Action item
Copy each line below containing "agent".
*** Opening of Given entries ***
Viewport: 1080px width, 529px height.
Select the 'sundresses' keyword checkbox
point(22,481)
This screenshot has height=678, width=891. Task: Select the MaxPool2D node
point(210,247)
*** Close of Given entries ***
*** Opening of Given entries ***
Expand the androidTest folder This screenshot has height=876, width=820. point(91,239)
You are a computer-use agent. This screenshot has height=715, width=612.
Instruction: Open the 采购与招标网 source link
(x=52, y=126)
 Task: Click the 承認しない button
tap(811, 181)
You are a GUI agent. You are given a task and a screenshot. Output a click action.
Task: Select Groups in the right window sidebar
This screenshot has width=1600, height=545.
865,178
*** Close of Given entries ***
*** Opening of Given entries ***
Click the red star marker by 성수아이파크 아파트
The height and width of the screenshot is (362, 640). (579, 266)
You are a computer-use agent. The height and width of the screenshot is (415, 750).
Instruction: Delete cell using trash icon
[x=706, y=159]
*** Close of Given entries ***
Written response
You are a computer-use agent. This screenshot has height=715, width=612.
You are a GUI agent. You are given a task and a screenshot. Output a click action.
You are a computer-use agent. The height and width of the screenshot is (415, 750).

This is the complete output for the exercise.